The most common type of treatment is known as “neighbor strapping.” As you might suspect, this treatment involves strapping, or taping, the finger with the broken knuckle to the one next to it. Once trapped, the strapping is kept in place for approximately three weeks. If strapping is impractical, then often a splint or plaster cast will be used, and again, it is left in place for usually about three weeks. If these treatments fail, or if the break is complex, surgery may be needed.
Types of Surgery
Various types of surgery can be considered for broken knuckles. One of the most common types of surgery involves the installation of thin metal rods, known as Kirschner wires, or K-wires. They are placed across the broken bones, in order to hold them in place until they heal (usually within three weeks). A bit of wire is left exposed outside the skin, and when the healing is complete, the wires are simply removed using a special type of pliers.

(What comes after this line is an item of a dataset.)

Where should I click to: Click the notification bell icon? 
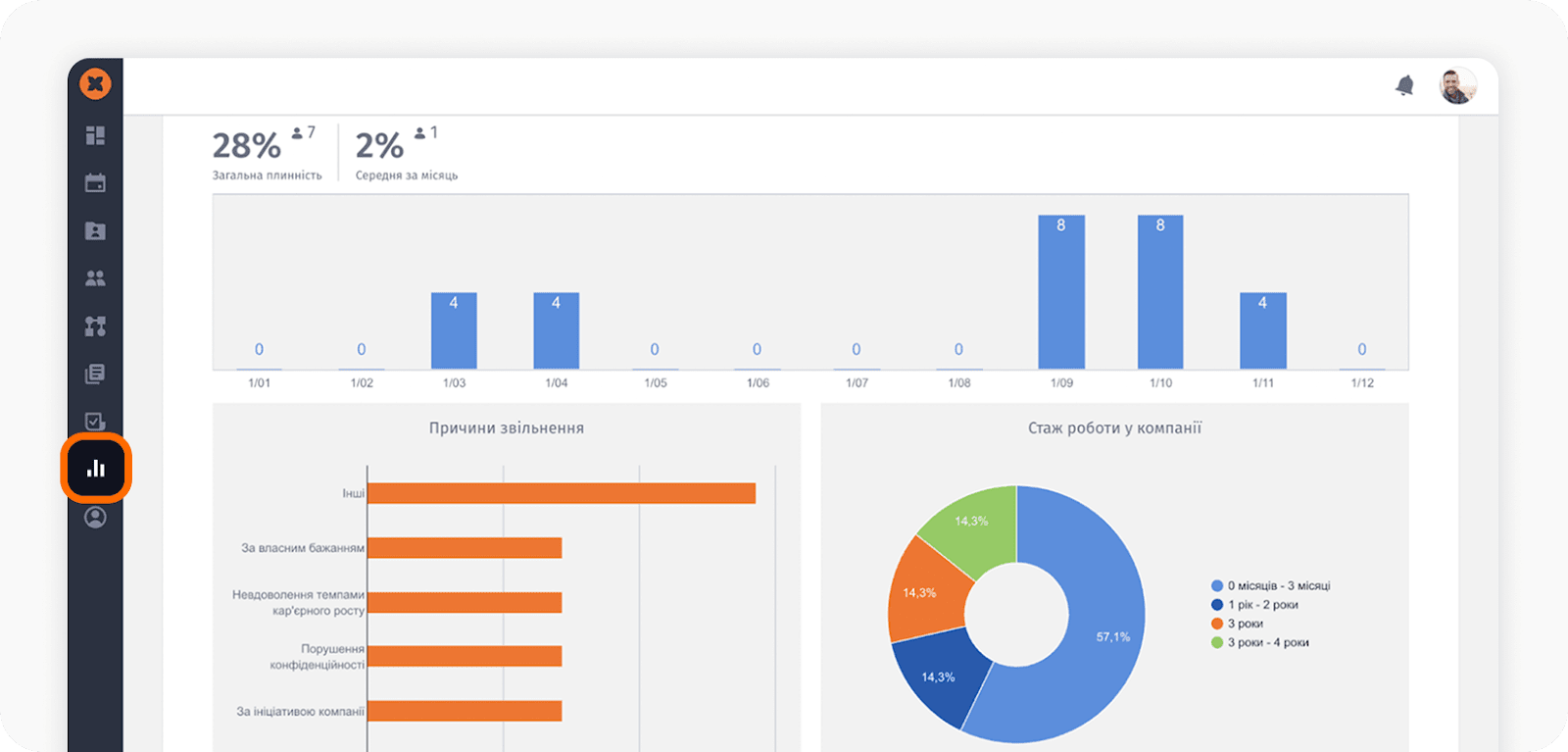click(x=1404, y=86)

Interosseous wires are another way of holding the broken bones together. This type of wire is often permanently left in place.
Plate fixation involves the use of small plates made of metal, attached to the broken bones by means of small screws. They are also left permanently in the hand. This type of treatment is usually for metacarpal breaks in the palm area, rather than in the knuckles themselves.
Complex breaks may need external fixation. With this type of surgery, a thick pin is inserted through the skin and into the bone on both sides of the break. Then, a metal bar is placed between the pins in order to keep the bones still and any bone fragments in place while healing takes place.
Complications can occur with broken knuckles. The most common complication is stiffness. The break, along with the splinting needed to correct it, can often result in the affected finger not having the same flexibility of movement as it did before the break. Often, physiotherapy can help with stiffness, but in many cases a return to full functionality is not possible.
Pain can also be a complication. Usually it will not be severe, but patients often notice that the affected area aches during cold weather, or when heavy work is being performed.
Occasionally, there are problems with the healing process. Delayed union occurs when the break does not heal as quickly as it should. This is an inconvenience, but the bone will heal properly eventually. More problematic is non-union, which is when the bones fail to heal even after several weeks. When this happens, further procedures will be required. Mal-union is a condition where the bones heal in a bad position. This could be a non-issue, but if the function of the hand is affected, it may be necessary to perform further treatments on the knuckle.
Finally, as is the case with any type of surgery, there is a slight possibility of infection. When bone is infected, this is known as osteomyelitis. Sometimes a course of antibiotics, or additional surgery, can cure the infection. Sometimes, though, it will not clear. The worst case scenario is that the finger may need to be amputated.